Exporting Data with Crunch Lakehouse APIs

The Crunch Lakehouse supports multiple ways to export data. Refer to the section below which most closely matches your use case.

Single Data File Downloads

A single data file download provides a simple mechanism for exporting small datasets in an easy to use form.

When you use the single data file download approach you will be provided a time limited URL to download the (parquet) data file, and corresponding schema and metadata files (JSON).

The URLs will expire after 1 hour.

Downloads are limited to datasets with less than 50 million respondent answers (based on rows * columns)

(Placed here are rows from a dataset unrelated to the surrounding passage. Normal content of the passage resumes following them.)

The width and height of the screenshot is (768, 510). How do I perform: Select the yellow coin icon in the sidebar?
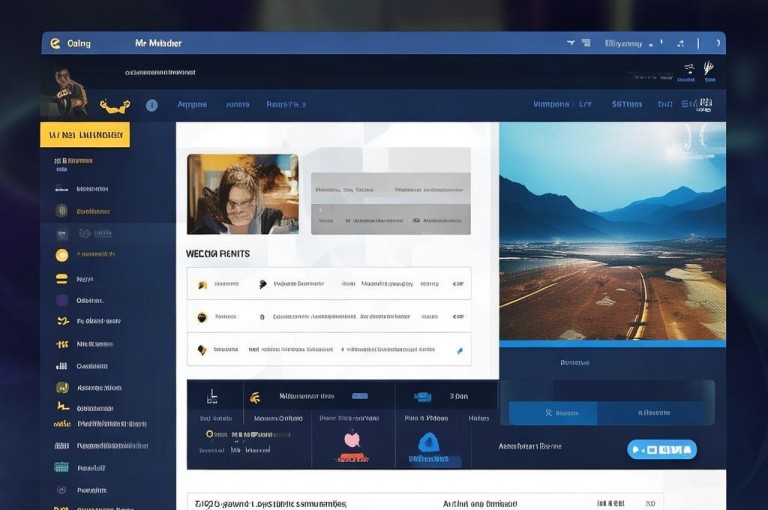[x=62, y=255]
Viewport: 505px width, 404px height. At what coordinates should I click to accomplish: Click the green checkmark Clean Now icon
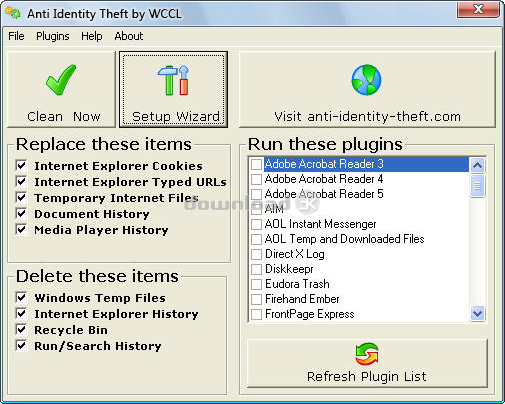(x=61, y=80)
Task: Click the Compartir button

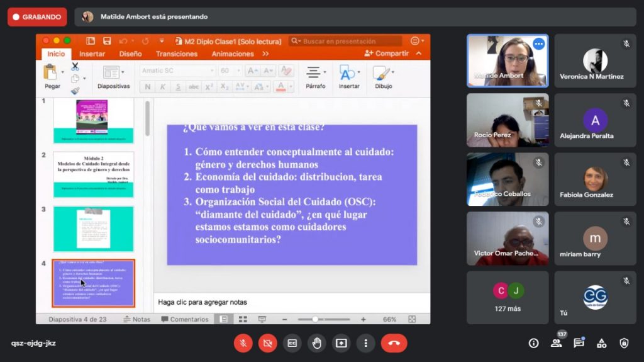Action: click(387, 54)
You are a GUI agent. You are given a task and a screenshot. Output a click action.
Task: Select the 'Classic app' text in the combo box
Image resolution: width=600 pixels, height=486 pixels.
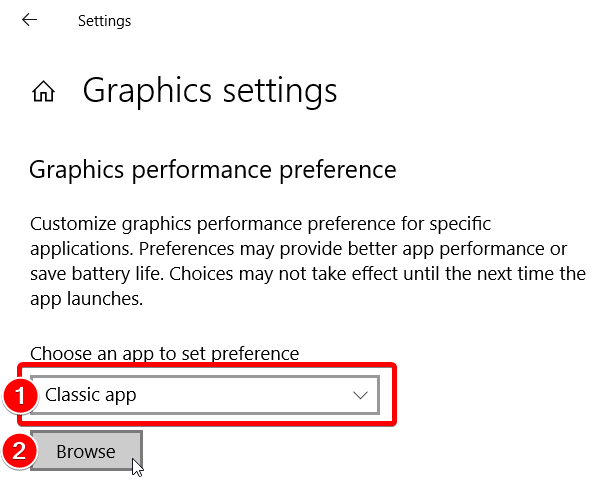pos(91,395)
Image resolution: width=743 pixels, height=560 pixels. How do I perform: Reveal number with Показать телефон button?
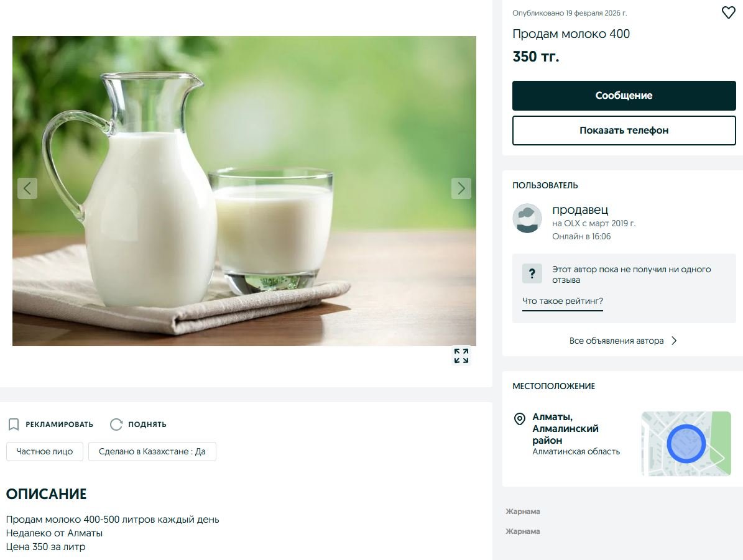click(x=624, y=131)
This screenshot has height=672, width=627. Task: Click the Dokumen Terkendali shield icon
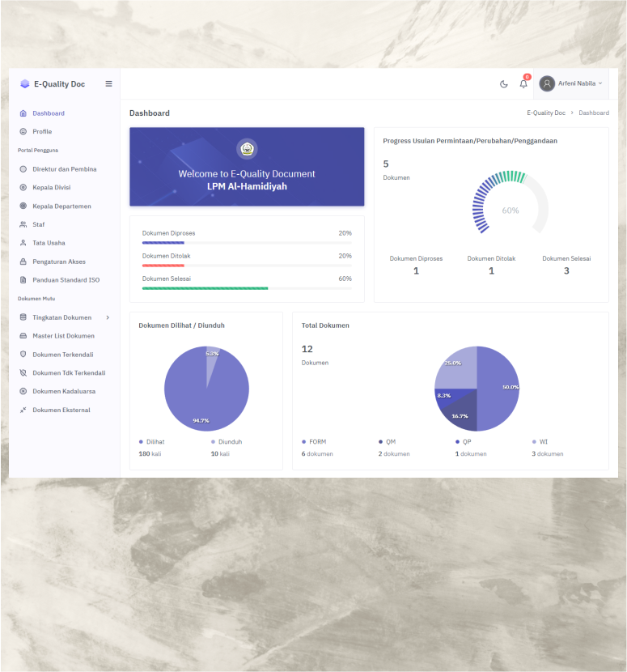click(x=23, y=355)
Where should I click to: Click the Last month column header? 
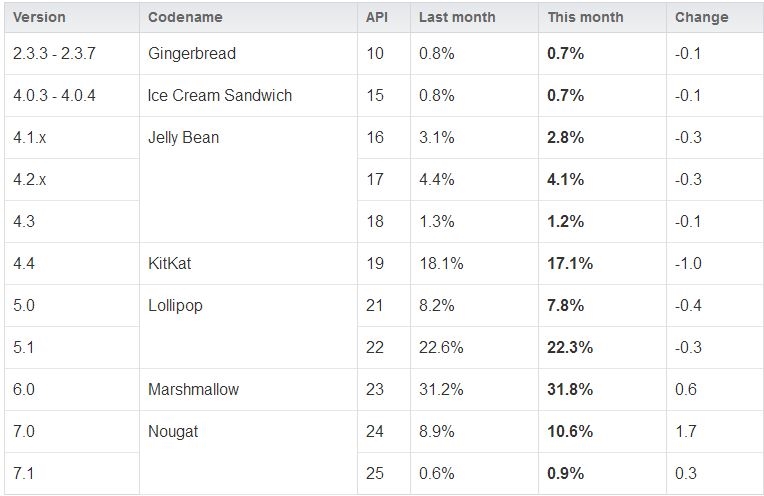[456, 17]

Crunch Datasets or Lakehouse Datasources are supported. Understanding the difference:

Crunch Datasets
Datasets in the Crunch Data Platform are backed by the Crunch analysis engine and are the primary form of survey data in the Crunch Data Platform (CDP). Most data today is a CDP dataset. This is the most likely way to download data. The URLs for datasets look like:
"https://your-domain.crunch.io/api/datasets/<dataset id>"
Lakehouse Datasources
Data ingested directly to the Lakehouse, or otherwise synchronized to the Lakehouse from the Crunch Data Platform are represented as Datasources. The URLs for datasources look like:
"https://your-domain.crunch.io/api/datasources/<datasource id>"

When using the download API, you may specify "dataset" or "datasource" with the corresponding URL for the download.

API Reference

Python Code Example

import json
import pycrunch
from pycrunch.progress import DefaultProgressTracking
from pycrunch.shoji import as_entity, wait_progress, TaskError

site = pycrunch.connect(
	api_key="<crunch_api_key>",
	site_url="<crunch_api_url>",
)
token = f"Bearer <crunch_api_key>"
dataset_id = "<Crunch Dataset ID>"

response = site.datasources.download.post(
    as_entity(
        {
            "dataset": f"{site.self}/datasets/{dataset_id}/",
        }
    )
)

# wait for export to finish
tracker = DefaultProgressTracking(timeout=3600)
try:
    wait_progress(response, site.session, progress_tracker=tracker)
    workflow_url = response.json()["value"]
    response = requests.get(url=workflow_url, headers={"Authorization": token})
    links = response.json()["value"]["result"]
    for k, v in links.items():
        print(k)
        print(v)
except TaskError as exc:
	print(exc)

Export a Crunch Dataset

Any dataset in the Crunch Data Platform maybe exported using the Lakehouse Export APIs.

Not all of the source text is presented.